DeepSeek-V4-Flash startup fails on Hopper: _fp8_act_quant_dequant IndexError on scale.transpose(0, 1) #246

@yuanqingz

Description

@yuanqingz

Summary

tokenspeed serve deepseek-ai/DeepSeek-V4-Flash fails to start on Hopper
(SM 9.0) at `main` HEAD (2859f54). All 4 TP workers raise the same
IndexError inside the first forward pass during model init, before any
request is served.

Stack trace (verbatim, all 4 ranks identical)
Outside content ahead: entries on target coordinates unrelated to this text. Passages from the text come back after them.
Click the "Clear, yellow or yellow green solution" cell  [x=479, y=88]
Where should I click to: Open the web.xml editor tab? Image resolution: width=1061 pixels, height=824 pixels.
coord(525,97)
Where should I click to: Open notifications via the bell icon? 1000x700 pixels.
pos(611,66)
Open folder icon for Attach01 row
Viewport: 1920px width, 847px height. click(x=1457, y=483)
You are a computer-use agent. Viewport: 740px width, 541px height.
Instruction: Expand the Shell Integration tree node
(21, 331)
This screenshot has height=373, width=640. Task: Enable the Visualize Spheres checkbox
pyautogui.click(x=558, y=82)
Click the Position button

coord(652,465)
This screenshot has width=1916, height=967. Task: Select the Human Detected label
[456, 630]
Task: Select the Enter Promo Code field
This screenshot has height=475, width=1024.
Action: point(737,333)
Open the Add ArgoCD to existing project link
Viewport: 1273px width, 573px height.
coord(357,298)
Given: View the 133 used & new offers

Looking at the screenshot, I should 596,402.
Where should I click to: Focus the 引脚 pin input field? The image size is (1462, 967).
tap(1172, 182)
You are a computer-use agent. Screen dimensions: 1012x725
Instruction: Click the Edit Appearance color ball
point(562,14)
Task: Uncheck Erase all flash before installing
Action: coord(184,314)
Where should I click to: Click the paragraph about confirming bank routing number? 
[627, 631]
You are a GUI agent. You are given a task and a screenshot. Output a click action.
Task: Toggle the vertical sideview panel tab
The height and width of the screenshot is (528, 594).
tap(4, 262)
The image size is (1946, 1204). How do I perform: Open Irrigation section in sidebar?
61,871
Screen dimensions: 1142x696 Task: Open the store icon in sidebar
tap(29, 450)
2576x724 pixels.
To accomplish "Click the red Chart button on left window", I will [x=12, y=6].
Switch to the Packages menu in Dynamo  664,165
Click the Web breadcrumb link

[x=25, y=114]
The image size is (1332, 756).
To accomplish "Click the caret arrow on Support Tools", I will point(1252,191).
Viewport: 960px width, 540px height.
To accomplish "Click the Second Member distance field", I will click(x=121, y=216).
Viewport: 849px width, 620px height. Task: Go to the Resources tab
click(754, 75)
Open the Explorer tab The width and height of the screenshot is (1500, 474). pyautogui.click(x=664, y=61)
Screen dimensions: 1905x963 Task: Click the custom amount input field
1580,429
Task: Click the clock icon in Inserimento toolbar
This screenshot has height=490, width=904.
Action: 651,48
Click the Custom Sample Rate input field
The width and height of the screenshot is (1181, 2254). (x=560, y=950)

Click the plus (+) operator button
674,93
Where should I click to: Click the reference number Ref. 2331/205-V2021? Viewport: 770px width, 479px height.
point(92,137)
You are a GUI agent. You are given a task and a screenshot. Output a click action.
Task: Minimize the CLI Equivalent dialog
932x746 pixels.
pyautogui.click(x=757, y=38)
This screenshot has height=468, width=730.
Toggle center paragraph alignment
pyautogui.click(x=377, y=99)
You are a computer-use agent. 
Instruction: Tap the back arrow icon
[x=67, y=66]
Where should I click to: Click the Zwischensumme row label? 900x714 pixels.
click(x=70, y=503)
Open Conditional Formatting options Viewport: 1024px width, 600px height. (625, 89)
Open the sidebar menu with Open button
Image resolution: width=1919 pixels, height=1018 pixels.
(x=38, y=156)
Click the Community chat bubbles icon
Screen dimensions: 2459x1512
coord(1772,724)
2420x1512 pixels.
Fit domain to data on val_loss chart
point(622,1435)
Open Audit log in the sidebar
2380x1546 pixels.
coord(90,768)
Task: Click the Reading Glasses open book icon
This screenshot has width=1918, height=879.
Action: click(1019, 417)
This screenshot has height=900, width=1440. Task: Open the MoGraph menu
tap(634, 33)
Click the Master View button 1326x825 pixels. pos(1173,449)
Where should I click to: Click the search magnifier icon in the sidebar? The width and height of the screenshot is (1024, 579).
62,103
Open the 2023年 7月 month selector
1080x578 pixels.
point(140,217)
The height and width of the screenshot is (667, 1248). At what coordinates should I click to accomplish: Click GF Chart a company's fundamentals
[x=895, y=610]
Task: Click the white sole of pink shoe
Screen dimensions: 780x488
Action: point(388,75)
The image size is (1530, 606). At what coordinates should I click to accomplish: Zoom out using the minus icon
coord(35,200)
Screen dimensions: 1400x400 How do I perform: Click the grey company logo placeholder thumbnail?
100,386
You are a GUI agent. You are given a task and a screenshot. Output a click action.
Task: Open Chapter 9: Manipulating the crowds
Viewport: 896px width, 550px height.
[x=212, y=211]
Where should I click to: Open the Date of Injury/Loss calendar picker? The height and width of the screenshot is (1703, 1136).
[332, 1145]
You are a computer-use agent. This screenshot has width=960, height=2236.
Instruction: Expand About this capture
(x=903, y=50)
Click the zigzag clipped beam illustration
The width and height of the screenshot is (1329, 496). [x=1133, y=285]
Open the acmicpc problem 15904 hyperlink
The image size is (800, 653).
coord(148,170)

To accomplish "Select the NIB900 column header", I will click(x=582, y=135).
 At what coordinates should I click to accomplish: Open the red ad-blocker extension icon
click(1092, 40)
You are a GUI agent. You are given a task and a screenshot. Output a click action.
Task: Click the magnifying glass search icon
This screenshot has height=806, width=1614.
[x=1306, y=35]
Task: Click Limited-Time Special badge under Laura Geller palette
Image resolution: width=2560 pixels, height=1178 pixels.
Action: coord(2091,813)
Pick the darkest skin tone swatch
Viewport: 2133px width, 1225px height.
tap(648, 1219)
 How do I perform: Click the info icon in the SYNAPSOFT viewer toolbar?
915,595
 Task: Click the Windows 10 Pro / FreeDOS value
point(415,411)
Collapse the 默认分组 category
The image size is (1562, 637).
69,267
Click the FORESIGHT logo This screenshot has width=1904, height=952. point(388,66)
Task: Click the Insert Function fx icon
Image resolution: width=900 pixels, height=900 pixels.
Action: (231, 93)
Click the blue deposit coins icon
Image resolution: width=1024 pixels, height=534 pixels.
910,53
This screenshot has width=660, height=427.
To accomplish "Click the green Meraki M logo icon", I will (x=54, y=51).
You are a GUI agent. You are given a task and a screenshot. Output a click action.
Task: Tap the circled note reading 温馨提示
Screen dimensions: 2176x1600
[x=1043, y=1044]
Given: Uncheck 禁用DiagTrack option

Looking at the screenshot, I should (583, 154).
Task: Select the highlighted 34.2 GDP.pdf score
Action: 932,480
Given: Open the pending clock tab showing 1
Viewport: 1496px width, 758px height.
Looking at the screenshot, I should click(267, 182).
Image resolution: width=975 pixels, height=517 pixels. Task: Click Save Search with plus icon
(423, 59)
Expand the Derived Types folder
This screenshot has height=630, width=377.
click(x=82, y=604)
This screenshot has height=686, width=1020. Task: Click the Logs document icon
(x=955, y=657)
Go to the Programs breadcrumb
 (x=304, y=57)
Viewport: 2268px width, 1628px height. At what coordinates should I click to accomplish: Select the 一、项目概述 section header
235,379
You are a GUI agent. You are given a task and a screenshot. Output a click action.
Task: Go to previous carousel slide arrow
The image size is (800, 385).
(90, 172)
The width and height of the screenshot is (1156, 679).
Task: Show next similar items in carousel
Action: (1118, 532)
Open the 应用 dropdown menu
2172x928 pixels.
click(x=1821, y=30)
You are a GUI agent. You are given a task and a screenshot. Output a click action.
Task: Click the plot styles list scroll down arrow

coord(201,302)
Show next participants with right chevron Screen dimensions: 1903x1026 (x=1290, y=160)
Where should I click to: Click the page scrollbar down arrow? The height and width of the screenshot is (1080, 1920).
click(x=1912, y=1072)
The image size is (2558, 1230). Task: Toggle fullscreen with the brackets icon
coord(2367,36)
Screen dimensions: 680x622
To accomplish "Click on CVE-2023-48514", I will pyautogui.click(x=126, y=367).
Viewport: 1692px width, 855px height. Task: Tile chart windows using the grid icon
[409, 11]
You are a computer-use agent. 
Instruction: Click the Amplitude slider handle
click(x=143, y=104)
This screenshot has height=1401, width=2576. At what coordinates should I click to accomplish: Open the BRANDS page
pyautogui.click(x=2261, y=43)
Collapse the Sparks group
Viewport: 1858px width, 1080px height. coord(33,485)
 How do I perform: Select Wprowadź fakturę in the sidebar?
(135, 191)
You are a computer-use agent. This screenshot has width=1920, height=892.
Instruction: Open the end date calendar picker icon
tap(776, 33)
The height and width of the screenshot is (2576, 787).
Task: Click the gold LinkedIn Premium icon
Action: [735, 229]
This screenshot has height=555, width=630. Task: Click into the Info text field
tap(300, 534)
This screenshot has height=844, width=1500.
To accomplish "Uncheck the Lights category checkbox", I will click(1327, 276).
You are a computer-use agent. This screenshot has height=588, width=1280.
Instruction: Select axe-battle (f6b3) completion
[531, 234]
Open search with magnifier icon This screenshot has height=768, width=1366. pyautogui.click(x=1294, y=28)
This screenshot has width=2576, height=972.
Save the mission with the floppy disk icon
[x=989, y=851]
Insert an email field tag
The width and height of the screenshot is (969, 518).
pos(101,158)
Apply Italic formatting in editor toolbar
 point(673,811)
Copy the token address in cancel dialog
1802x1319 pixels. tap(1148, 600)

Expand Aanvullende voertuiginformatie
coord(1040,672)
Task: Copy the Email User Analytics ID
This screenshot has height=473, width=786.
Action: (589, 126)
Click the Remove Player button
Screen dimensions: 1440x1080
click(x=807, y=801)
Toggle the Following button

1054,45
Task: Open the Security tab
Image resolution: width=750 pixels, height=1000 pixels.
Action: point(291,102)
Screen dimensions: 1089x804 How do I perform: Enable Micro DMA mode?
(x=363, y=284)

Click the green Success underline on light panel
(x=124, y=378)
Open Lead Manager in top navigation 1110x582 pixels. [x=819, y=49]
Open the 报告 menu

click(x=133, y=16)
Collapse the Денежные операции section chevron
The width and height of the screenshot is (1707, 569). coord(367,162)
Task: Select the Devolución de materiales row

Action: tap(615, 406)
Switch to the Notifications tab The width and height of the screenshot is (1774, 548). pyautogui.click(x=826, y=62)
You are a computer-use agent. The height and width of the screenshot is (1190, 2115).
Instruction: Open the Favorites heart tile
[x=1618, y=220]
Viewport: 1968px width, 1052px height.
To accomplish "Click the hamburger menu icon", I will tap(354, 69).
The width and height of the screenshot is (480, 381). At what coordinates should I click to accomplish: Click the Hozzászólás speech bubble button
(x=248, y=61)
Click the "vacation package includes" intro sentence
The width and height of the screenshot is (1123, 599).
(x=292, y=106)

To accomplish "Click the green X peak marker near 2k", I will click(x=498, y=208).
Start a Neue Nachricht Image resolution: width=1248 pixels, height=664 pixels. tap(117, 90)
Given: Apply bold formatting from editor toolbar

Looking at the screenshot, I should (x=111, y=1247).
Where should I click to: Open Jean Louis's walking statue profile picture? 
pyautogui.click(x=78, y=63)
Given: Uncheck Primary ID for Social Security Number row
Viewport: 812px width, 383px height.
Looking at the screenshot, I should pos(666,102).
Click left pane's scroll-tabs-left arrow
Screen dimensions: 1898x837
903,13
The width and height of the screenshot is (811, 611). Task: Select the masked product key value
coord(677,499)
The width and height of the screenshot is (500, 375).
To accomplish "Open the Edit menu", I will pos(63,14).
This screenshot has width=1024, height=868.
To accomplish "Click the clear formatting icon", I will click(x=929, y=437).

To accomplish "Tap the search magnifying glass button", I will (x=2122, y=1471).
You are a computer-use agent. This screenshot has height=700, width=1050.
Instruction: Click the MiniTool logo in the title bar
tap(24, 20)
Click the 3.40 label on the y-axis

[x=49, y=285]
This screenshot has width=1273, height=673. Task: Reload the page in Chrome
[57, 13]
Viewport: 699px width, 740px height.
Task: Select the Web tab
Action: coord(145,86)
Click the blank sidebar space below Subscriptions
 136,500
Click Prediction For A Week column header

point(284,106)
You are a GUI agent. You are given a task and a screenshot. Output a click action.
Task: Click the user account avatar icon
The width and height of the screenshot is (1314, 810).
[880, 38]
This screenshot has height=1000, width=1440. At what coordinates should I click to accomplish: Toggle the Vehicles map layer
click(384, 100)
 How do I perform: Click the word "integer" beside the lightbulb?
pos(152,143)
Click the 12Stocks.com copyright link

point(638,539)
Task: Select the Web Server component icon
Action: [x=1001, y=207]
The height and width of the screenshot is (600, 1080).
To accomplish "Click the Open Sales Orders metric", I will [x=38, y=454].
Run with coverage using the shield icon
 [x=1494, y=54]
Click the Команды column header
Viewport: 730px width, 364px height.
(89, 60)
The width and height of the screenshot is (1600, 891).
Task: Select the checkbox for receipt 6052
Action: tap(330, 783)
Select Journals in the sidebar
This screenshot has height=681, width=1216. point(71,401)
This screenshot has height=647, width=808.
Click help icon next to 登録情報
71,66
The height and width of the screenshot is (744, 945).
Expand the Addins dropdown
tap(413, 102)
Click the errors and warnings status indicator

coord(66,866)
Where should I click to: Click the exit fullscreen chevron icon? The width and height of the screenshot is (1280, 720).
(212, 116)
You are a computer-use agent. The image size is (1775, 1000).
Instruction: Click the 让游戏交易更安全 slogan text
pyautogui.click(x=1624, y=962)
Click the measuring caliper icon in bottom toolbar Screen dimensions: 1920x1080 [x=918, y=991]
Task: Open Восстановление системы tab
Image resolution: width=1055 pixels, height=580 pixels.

File "/usr/local/lib/python3.12/dist-packages/tokenspeed/runtime/models/deepseek_v4.py", line 3271, in _project_q_kv
    qr_kv = _fp8_linear(
            ^^^^^^^^^^^^
File "/usr/local/lib/python3.12/dist-packages/tokenspeed/runtime/models/deepseek_v4.py", line 238, in _fp8_linear
    _fp8_act_quant_dequant(x, DEEPSEEK_V4_FP8_BLOCK_SIZE)
File "/usr/local/lib/python3.12/dist-packages/tokenspeed/runtime/models/deepseek_v4.py", line 212, in _fp8_act_quant_dequant
    scale = scale.float().transpose(0, 1).contiguous()
            ^^^^^^^^^^^^^^^^^^^^^^^^^^^^^
IndexError: Dimension out of range (expected to be in range of [-1, 0], but got 1)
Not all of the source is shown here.